- Opening Delimiter -

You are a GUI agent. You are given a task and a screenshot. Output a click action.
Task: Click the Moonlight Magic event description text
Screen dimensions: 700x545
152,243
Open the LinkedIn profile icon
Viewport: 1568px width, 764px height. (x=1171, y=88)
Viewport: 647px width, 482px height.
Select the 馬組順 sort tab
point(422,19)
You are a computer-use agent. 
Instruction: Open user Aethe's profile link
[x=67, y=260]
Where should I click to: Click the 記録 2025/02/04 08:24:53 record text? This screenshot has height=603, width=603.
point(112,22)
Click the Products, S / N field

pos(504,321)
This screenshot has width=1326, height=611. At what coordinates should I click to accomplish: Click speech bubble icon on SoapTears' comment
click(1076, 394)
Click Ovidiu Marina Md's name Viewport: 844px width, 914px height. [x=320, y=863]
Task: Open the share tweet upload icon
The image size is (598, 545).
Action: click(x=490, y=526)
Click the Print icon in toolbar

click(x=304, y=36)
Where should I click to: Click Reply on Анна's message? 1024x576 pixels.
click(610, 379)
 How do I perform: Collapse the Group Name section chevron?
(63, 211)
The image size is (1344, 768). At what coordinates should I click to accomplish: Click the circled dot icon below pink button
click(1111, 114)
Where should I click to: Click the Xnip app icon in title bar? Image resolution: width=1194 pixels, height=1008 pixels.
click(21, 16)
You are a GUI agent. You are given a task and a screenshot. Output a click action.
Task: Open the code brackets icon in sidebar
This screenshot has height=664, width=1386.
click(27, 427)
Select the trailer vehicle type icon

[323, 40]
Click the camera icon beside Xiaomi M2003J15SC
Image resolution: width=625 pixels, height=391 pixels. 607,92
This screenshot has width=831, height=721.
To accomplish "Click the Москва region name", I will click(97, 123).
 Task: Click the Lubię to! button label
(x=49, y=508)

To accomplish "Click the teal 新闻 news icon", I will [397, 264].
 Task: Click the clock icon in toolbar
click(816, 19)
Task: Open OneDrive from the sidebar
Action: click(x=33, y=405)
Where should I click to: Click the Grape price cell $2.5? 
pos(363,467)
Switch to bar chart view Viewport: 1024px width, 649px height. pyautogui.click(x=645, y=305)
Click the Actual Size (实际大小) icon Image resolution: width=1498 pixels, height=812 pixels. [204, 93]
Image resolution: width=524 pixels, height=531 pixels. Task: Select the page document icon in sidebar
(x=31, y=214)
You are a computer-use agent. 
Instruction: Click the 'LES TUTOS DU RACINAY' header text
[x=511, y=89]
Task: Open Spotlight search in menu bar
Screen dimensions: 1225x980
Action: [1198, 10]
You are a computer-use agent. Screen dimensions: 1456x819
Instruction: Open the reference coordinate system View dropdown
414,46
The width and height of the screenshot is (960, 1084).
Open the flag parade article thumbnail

- Closing Delimiter -

• What to do:
The answer should consist of every record above, copied exactly.

• Result:
You are a GUI agent. You are given a task and a screenshot. Output a click action.
Task: Click the Moonlight Magic event description text
Screen dimensions: 700x545
152,243
Open the LinkedIn profile icon
Viewport: 1568px width, 764px height. (x=1171, y=88)
Viewport: 647px width, 482px height.
Select the 馬組順 sort tab
point(422,19)
You are a computer-use agent. 
Instruction: Open user Aethe's profile link
[x=67, y=260]
Where should I click to: Click the 記録 2025/02/04 08:24:53 record text? This screenshot has height=603, width=603.
point(112,22)
Click the Products, S / N field

pos(504,321)
This screenshot has width=1326, height=611. At what coordinates should I click to accomplish: Click speech bubble icon on SoapTears' comment
click(1076, 394)
Click Ovidiu Marina Md's name Viewport: 844px width, 914px height. [x=320, y=863]
Task: Open the share tweet upload icon
The image size is (598, 545).
Action: click(x=490, y=526)
Click the Print icon in toolbar

click(x=304, y=36)
Where should I click to: Click Reply on Анна's message? 1024x576 pixels.
click(610, 379)
 How do I perform: Collapse the Group Name section chevron?
(63, 211)
The image size is (1344, 768). At what coordinates should I click to accomplish: Click the circled dot icon below pink button
click(1111, 114)
Where should I click to: Click the Xnip app icon in title bar? Image resolution: width=1194 pixels, height=1008 pixels.
click(21, 16)
You are a GUI agent. You are given a task and a screenshot. Output a click action.
Task: Open the code brackets icon in sidebar
This screenshot has height=664, width=1386.
click(27, 427)
Select the trailer vehicle type icon

[323, 40]
Click the camera icon beside Xiaomi M2003J15SC
Image resolution: width=625 pixels, height=391 pixels. 607,92
This screenshot has width=831, height=721.
To accomplish "Click the Москва region name", I will click(97, 123).
 Task: Click the Lubię to! button label
(x=49, y=508)

To accomplish "Click the teal 新闻 news icon", I will [397, 264].
 Task: Click the clock icon in toolbar
click(816, 19)
Task: Open OneDrive from the sidebar
Action: click(x=33, y=405)
Where should I click to: Click the Grape price cell $2.5? 
pos(363,467)
Switch to bar chart view Viewport: 1024px width, 649px height. pyautogui.click(x=645, y=305)
Click the Actual Size (实际大小) icon Image resolution: width=1498 pixels, height=812 pixels. [204, 93]
Image resolution: width=524 pixels, height=531 pixels. Task: Select the page document icon in sidebar
(x=31, y=214)
You are a computer-use agent. 
Instruction: Click the 'LES TUTOS DU RACINAY' header text
[x=511, y=89]
Task: Open Spotlight search in menu bar
Screen dimensions: 1225x980
Action: [1198, 10]
You are a computer-use agent. Screen dimensions: 1456x819
Instruction: Open the reference coordinate system View dropdown
414,46
The width and height of the screenshot is (960, 1084).
Open the flag parade article thumbnail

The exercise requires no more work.